» Problem statement:
Work through the data and report how many lines include the string "agent", giving the number alone.
= = = = =
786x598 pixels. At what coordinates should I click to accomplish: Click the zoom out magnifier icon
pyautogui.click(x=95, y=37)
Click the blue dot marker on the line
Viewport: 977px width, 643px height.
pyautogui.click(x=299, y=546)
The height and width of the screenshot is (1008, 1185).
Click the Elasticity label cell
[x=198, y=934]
= = = = =
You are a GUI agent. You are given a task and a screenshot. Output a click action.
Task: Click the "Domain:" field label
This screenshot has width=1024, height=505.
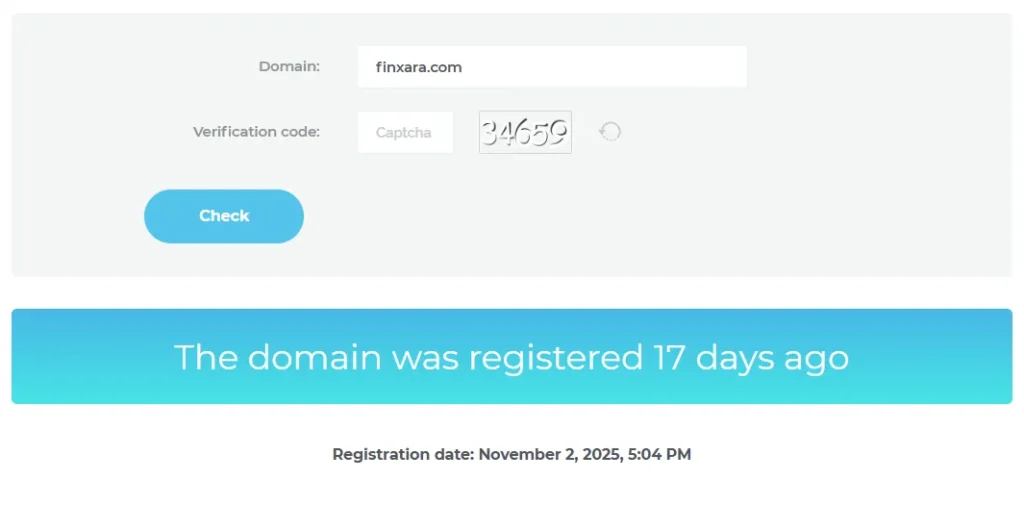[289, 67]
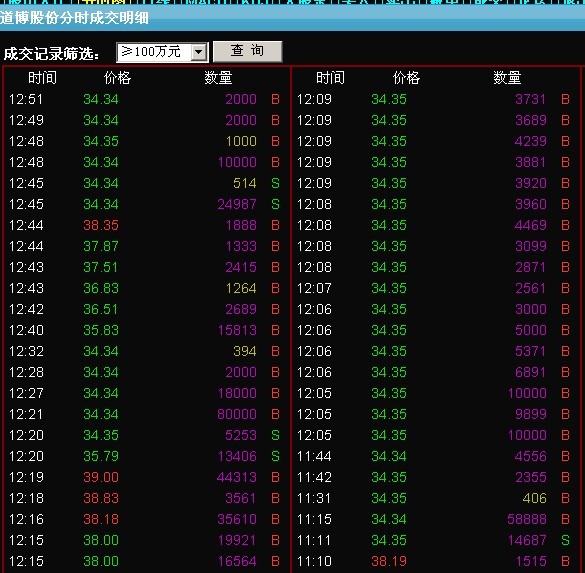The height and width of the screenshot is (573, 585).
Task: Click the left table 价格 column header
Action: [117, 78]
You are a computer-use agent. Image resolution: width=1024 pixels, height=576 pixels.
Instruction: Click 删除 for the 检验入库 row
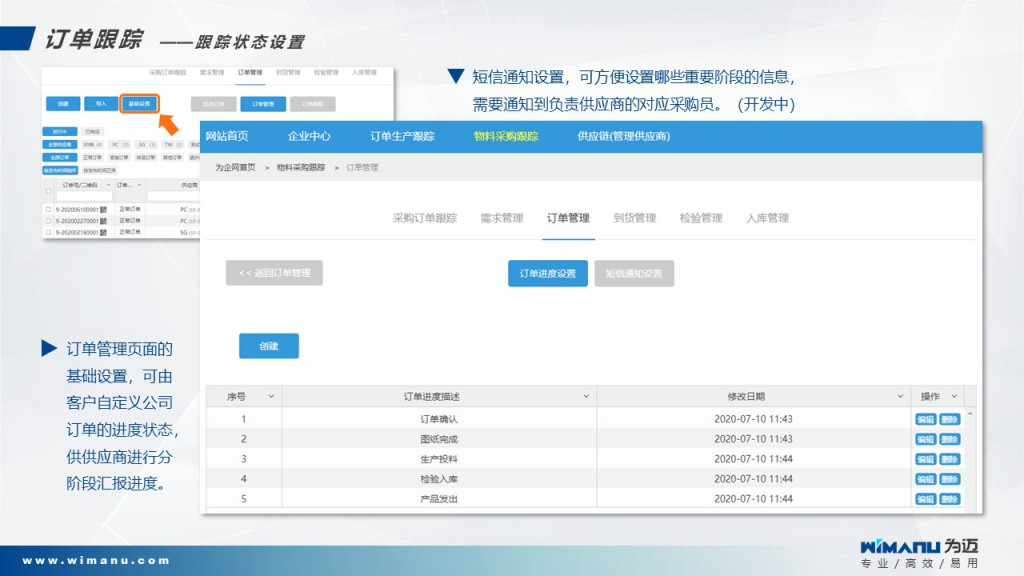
= = = = =
» Exercise result:
2